Ce système a permis à l’aide palestinienne de parvenir jusqu’aux résistants. L’aide répondait aux besoins d’une société sous embargo, ainsi qu’aux besoins logistiques des organisations de la résistance. Raison pour laquelle Israël a imposé à l’Autorité palestinienne, via des pressions directes ou celles de la communauté internationale, des réformes qui auront joué un rôle déterminant dans la stratégie de domination israélienne.
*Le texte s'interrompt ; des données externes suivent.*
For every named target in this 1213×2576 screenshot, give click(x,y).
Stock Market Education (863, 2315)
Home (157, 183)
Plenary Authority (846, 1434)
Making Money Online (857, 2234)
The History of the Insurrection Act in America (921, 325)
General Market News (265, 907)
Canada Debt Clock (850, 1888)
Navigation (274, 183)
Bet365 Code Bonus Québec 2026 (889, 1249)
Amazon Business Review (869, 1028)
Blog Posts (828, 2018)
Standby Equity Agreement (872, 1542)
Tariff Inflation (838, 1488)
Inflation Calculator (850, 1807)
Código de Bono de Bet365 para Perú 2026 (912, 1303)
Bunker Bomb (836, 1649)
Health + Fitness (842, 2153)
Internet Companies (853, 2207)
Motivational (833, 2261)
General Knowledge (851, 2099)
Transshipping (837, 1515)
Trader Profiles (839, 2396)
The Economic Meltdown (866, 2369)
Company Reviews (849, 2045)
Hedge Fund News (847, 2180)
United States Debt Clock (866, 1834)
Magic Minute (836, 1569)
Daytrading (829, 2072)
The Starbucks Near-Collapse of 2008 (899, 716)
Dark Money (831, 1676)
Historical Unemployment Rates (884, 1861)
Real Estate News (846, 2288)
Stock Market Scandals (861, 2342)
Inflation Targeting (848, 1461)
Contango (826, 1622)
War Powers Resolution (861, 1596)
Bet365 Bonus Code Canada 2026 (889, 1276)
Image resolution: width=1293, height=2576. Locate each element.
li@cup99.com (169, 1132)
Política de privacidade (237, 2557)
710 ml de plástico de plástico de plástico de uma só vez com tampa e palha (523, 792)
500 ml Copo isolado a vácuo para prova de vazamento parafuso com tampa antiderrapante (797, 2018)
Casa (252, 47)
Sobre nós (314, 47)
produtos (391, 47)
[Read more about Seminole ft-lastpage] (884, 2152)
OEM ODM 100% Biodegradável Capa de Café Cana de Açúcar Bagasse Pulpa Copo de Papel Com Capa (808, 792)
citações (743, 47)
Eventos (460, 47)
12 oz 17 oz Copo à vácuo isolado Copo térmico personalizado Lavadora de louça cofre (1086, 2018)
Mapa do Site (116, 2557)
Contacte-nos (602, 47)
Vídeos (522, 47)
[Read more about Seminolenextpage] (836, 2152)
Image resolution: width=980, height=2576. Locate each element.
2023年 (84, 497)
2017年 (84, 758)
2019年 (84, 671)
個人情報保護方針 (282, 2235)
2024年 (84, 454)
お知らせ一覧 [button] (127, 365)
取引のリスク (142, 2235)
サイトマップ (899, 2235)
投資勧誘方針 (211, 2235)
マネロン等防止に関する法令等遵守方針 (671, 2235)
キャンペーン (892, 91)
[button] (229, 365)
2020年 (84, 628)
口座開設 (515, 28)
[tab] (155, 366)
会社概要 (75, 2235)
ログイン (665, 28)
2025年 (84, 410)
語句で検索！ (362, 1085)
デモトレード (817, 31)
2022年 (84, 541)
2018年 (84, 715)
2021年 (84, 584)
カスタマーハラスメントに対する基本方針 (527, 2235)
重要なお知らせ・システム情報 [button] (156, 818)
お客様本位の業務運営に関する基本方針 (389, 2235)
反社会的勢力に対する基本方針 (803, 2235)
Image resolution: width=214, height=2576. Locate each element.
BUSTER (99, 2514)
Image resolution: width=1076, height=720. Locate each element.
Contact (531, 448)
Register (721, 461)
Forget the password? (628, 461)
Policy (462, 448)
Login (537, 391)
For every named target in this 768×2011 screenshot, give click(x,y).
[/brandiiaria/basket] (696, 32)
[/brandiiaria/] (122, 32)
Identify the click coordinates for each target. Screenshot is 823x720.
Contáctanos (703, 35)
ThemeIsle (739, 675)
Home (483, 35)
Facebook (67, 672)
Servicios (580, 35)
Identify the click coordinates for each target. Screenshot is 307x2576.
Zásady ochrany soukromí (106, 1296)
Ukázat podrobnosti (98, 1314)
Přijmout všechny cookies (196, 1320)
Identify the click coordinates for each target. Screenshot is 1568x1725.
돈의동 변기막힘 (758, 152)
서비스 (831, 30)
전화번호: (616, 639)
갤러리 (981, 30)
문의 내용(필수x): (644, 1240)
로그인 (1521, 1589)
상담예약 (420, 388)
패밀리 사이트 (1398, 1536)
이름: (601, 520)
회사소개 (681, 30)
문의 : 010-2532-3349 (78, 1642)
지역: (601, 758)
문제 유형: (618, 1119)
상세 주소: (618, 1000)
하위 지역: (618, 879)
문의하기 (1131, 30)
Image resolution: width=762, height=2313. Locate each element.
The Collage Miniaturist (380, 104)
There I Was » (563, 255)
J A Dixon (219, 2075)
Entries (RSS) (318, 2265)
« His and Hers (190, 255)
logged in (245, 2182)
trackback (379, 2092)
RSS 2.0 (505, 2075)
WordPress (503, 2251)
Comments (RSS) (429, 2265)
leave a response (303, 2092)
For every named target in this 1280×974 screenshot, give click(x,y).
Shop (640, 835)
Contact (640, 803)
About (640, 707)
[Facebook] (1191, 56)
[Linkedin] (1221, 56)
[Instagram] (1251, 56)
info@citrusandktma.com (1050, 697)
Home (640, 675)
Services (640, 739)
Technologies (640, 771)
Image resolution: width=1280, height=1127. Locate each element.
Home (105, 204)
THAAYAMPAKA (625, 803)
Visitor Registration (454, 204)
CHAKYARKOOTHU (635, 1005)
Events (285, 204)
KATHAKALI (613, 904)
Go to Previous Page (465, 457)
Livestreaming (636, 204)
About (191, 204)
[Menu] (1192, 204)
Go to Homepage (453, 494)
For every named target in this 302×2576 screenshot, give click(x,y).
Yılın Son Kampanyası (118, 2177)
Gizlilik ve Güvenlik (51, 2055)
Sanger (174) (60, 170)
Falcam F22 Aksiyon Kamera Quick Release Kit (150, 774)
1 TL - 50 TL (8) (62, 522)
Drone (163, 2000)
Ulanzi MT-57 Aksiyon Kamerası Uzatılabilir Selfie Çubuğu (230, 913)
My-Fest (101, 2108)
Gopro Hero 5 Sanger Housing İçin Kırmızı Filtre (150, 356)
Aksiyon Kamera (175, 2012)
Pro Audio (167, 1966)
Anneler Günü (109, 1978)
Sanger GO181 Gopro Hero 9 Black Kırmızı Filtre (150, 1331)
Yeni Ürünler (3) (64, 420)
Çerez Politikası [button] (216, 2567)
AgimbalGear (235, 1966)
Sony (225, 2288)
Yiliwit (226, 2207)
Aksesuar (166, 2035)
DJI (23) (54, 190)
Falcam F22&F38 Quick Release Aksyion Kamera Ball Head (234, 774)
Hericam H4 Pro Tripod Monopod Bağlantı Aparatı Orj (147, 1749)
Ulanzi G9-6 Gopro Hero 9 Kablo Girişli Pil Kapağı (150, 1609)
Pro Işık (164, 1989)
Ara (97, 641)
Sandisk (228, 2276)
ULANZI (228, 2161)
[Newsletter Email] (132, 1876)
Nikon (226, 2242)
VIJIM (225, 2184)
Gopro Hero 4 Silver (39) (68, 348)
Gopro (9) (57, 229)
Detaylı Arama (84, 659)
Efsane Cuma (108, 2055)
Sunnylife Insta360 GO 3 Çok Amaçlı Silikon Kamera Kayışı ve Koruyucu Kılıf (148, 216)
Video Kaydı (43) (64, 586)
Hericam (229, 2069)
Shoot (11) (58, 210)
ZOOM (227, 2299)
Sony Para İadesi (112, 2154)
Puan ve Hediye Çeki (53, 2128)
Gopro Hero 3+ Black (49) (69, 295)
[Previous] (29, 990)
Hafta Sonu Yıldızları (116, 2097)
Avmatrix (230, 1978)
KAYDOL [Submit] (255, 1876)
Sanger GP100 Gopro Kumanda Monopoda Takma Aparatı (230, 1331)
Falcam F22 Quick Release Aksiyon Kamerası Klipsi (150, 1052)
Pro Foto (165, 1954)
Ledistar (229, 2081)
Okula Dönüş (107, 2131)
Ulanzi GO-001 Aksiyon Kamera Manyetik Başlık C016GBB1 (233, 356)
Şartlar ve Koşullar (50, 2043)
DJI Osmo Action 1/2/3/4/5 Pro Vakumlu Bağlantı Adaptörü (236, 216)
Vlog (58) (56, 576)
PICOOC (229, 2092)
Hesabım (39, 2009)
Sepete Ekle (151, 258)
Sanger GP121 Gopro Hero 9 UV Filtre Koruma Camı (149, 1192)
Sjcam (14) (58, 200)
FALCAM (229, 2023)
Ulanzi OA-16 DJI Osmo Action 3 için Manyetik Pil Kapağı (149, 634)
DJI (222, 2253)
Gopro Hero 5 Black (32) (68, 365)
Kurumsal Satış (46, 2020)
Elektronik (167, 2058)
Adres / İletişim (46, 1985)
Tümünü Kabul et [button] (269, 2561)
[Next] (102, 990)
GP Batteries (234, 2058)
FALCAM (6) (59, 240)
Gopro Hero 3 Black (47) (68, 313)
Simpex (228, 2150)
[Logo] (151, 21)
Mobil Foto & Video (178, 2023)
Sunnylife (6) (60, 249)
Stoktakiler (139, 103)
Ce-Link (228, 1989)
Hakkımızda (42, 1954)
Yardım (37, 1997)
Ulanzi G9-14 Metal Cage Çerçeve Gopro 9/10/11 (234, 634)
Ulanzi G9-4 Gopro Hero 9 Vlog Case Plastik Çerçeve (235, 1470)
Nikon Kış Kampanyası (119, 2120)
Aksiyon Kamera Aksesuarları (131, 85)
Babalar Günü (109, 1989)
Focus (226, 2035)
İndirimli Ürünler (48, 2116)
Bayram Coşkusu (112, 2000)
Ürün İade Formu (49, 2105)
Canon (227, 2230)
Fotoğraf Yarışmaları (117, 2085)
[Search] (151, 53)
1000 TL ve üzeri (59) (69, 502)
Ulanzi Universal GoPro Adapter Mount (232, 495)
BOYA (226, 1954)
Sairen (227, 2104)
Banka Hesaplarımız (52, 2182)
Auront ainsi participé à la mise en œuvre de cette stratégie des organisations telles que la Banque mondiale et le FMI, ainsi que diverses instances internationales comme le groupe d’action financière, FATF qui a institué les neuf principes de lutte contre le financement du terrorisme dans le monde, le comité de liaison provisoire des pays donateurs de la Palestine (AHLC). Ces réformes appliquées par la direction de l’Autorité palestinienne auront contribué au coup d’arrêt donné à l’intifada après la mort d’Arafat, tout en en étant présentées comme «une revendication populaire palestinienne en faveur de la gouvernance et pour la lutte contre la corruption ».
Le système financier de l’Intifada répondait à des besoins
Sans l’aide destinée au financement de la résistance et de la société, la deuxième Intifada n’aurait pas pu tenir le coup face à l’embargo, à la répression sanglante et aux tentatives d’affamer la population. La Cisjordanie comme la bande de Gaza ont vécu depuis la fin septembre 2000 un effondrement économique sans précédent. Selon l’organisme palestinien des statistiques 20% des familles palestiniennes ont perdu tout revenu en moins de deux ans. 56% d’entre elles ont perdu plus de la moitié de leurs revenus, ce qui a contribué à la hausse exceptionnelle des taux de pauvreté. 67% des familles palestiniennes vivaient alors sous le seuil de pauvreté.
Dans de telles conditions, les besoins individuels et sociaux étaient pressants. Il en était de même pour les organisations palestiniennes. Le soutien financier reçu par l’intifada à travers des canaux « informels » a pu répondre, en partie, à des besoins très divers. Rations alimentaires, adoption d’orphelins, soutien aux familles des martyrs ainsi qu’aux familles de prisonniers (quand celui-ci était le principal gagne-pain), assistance directe aux prisonniers (transferts financiers sur des comptes intitulés « cantina » pour l’achat de nourriture et de vêtements destinés aux prisonniers), frais d’inscription et versements à l’université pour un étudiant, logement pour ceux dont les maisons ont été détruites (21,142 personnes jusqu’au milieu de 2004), ainsi qu’un appui logistique à la résistance à l’agression israélienne.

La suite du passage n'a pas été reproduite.